Here is an example of a spending diary to try – spending diary
Review your spending
Once you have your spending diary put aside time to really go through it in detail and think about changes you could make – if you need to cut back try and separate out your wants from your needs.
Remember – a want is something you would like to have (a new TV or meal out) / a need is something you have to have (like food, heating)
Here is a weekly spending summary for you to try.
Use this to make a record of where all the money goes – you will need to collect all the information from your receipts, bills, spending diary, bank statements and so on.
Putting all of the information together like this will help you to work out accurate figures for your detailed budget.
The monthly planner is a type of calendar to help you think ahead when money goes in and out.
Running out of money is expensive if you have to rely on costly borrowing, e.g. payday loans or face unpaid / unauthorised charges from your bank.
Avoid this by planning ahead -use this planner to make a note of the exact dates when money comes in and bills go out. Then you can see in advance if there are any points at which your money may run out before more comes in.

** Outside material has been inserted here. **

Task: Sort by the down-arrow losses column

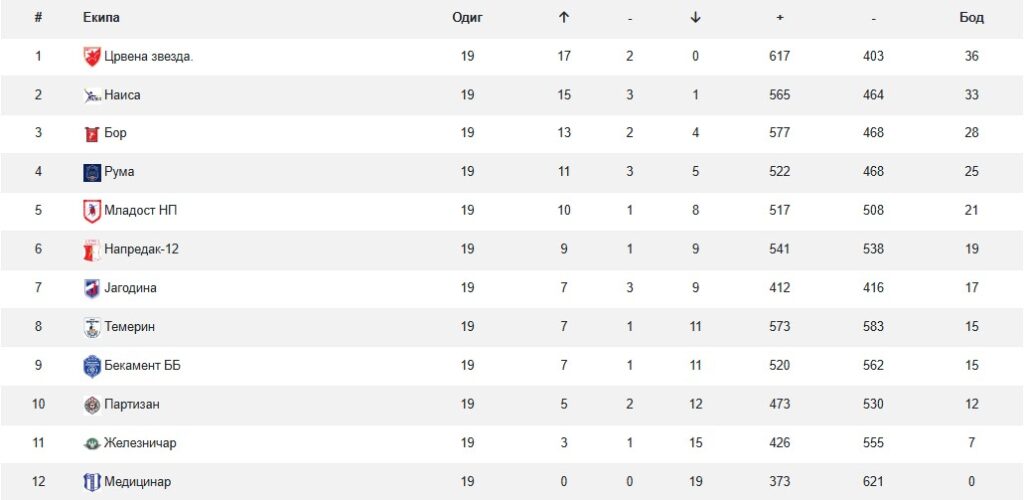Action: [696, 18]
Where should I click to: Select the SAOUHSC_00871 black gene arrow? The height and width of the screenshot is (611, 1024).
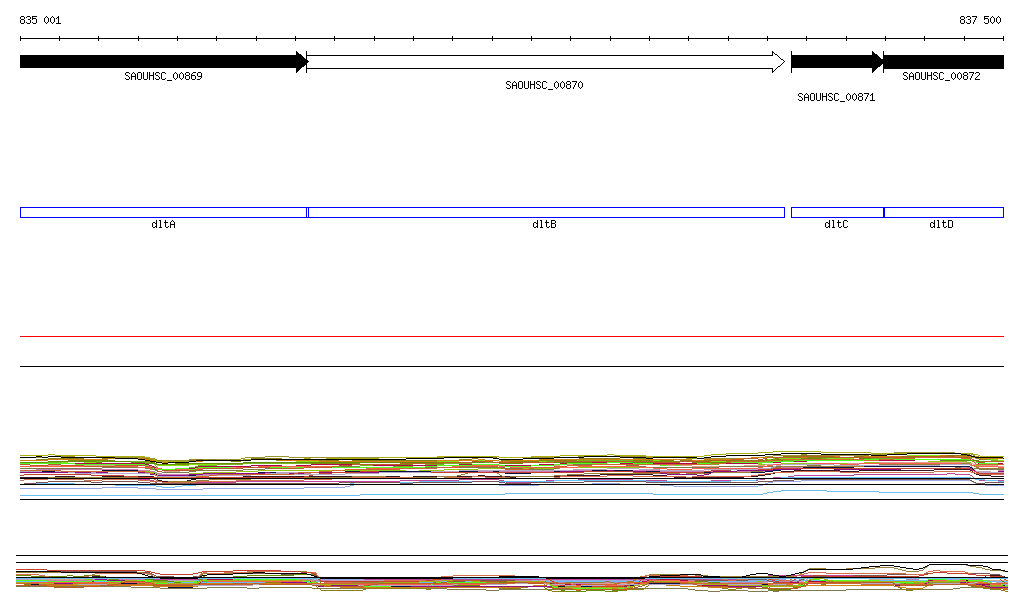(836, 62)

This helps reduce stress and puts you more in control – plus a monthly planner gives you something to talk about with family so that everyone can help ensure that money problems are avoided.
Planning ahead for each month is essential if you are on Universal Credit as you will only receive one Universal Credit payment per month rather than different benefits at different times.
Keep detailed records of everything to do with your money – statements, receipts, letters from Government departments and local council, rent statements, payslips and so on.
Get into the habit of setting some time aside every month to check these :
- Check payslips to make sure you have been paid for the right hours
- Check your bank statement to make sure you recognise all the entries – if there are any you don’t recognise report to your bank immediately as you may be a victim of fraud
- Make sure nothing has changed in relation to your circumstances that could affect any benefits you are due (e.g. number of people you live with)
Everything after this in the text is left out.